Arafura Aktie: FID verzögert
Arafura Rare Earths kommt bei der Finanzierung des Nolans-Projekts voran, schiebt die finale Investitionsentscheidung (FID) aber erneut nach hinten. Das Unternehmen peilt die FID nun in der ersten Hälfte des laufenden Kalenderjahres an. Der Grund: Die Finanzierung läuft über mehrere, teils staatliche Programme – und die brauchen Zeit.
Wichtige Punkte auf einen Blick:
- Kassenbestand stieg bis Ende Dezember auf 571 Mio. A$
- Gesamtfinanzierungsbedarf für Nolans: 1,6 Mrd. A$
- Laut Management sind rund 90% der Finanzierung bereits zugesagt oder stehen kurz vor der finalen Genehmigung
Geldzufluss durch Kapitalmaßnahme
Der starke Anstieg der Liquidität geht vor allem auf eine im Dezember abgeschlossene Platzierung in zwei Tranchen zurück. Dabei flossen 475 Mio. A$ (vor Kosten) in die Kasse. Zusätzlich brachte ein Share Purchase Plan weitere 6,4 Mio. A$.
Im Call zum Quartalsbericht erklärte das Management, dass damit inzwischen etwa 90% des gesamten Finanzierungsbedarfs von 1,6 Mrd. A$ entweder fest zugesagt seien oder nur noch die finale Freigabe benötigen.
Zeitplan rutscht weiter
Trotz der Fortschritte verschiebt Arafura die FID erneut. Ursprünglich stand „Anfang 2025“ im Raum, später „Q1 2026“ – nun lautet das Ziel erstes Halbjahr 2026.
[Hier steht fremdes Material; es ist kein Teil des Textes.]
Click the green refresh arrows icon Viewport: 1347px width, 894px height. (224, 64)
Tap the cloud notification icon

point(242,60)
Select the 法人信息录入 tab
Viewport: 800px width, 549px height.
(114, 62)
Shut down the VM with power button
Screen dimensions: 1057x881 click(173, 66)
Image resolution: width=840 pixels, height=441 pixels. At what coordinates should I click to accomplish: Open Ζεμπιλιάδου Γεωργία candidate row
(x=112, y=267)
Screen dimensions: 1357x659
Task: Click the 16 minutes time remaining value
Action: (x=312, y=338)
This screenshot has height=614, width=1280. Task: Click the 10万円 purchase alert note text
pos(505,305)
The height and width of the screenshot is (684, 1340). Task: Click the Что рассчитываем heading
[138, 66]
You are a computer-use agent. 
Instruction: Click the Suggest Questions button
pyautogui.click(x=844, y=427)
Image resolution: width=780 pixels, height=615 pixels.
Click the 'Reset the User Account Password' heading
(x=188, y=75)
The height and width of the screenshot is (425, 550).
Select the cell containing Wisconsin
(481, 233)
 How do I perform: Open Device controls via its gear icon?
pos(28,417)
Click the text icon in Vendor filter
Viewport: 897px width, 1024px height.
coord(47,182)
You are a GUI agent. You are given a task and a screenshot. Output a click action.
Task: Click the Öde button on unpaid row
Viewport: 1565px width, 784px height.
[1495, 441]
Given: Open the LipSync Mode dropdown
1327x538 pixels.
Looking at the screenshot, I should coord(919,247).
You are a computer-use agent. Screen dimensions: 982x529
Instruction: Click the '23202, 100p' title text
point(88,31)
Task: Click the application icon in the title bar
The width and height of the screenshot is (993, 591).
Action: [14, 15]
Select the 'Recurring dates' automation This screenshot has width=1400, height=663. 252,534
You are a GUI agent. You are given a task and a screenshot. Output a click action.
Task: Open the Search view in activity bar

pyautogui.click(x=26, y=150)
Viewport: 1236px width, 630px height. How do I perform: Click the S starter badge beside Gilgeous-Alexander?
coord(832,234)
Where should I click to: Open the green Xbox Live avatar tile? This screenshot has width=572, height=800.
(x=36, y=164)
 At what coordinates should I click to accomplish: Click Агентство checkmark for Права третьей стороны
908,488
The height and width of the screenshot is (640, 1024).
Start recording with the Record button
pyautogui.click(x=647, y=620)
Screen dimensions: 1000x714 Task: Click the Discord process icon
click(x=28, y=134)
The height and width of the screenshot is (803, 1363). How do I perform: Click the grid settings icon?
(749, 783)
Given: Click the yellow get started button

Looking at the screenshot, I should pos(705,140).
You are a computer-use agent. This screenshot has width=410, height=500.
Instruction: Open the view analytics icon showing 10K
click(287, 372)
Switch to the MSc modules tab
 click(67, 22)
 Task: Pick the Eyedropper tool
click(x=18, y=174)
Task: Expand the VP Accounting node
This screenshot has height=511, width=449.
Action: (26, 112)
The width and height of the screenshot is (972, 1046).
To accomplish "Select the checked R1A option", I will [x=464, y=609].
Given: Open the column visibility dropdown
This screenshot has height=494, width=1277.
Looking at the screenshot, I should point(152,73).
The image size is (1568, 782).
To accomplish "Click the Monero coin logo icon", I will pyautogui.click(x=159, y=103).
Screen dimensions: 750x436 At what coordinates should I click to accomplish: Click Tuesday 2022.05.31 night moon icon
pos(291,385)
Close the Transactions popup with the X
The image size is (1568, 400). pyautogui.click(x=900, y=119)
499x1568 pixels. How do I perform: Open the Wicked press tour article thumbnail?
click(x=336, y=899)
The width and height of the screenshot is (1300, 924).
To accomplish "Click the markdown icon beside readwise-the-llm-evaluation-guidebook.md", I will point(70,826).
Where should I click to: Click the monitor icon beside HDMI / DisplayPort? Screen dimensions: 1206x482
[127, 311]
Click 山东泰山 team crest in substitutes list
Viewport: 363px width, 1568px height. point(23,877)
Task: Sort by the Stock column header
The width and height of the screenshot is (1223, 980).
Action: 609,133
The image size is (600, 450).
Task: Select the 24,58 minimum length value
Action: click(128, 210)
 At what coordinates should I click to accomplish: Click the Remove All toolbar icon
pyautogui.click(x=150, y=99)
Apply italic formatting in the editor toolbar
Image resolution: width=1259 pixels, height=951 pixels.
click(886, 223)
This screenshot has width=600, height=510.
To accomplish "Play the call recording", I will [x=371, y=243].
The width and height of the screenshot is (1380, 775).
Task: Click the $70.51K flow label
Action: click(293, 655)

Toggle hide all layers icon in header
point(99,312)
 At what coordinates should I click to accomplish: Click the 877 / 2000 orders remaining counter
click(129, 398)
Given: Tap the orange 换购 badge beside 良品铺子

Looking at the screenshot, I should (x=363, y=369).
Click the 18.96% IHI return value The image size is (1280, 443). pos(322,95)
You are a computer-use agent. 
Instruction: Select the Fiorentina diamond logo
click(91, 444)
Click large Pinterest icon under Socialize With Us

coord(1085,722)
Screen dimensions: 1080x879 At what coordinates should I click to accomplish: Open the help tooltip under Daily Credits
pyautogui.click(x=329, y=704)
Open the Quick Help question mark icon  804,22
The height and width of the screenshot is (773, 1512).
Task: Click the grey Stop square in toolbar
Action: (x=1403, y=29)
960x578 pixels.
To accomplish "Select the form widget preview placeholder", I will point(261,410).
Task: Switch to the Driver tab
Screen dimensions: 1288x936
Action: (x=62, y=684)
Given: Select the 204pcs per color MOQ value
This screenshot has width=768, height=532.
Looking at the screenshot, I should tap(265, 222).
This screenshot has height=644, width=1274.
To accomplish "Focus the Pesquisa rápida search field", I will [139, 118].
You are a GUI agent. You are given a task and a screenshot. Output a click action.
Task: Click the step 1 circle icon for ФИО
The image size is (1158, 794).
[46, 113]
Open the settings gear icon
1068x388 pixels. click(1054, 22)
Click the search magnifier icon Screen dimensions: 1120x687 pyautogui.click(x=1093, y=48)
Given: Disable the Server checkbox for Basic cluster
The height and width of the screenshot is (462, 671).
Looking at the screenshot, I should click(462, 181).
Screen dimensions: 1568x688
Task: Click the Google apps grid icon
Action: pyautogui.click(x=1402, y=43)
Ein offener Baustein ist die Bestätigung einer Beteiligung durch den German Raw Materials Fund. Laut Call läuft hierzu eine vertiefte Prüfung für zunächst 50 Mio. Euro. Eine mögliche zweite Tranche über weitere 50 Mio. Euro hängt davon ab, ob zusätzliche Abnahmeverträge (Offtake Agreements) zustande kommen.
Außerdem will das Unternehmen Vereinbarungen mit sogenannten Cornerstone-Investoren bis Ende März abschließen. Das soll den Weg für eine Aktionärsabstimmung im zweiten Quartal ebnen. Wann wird aus der weitgehend gesicherten Finanzierung tatsächlich eine belastbare FID? Arafura setzt dafür klar auf die noch ausstehenden Zusagen und formalen Freigaben.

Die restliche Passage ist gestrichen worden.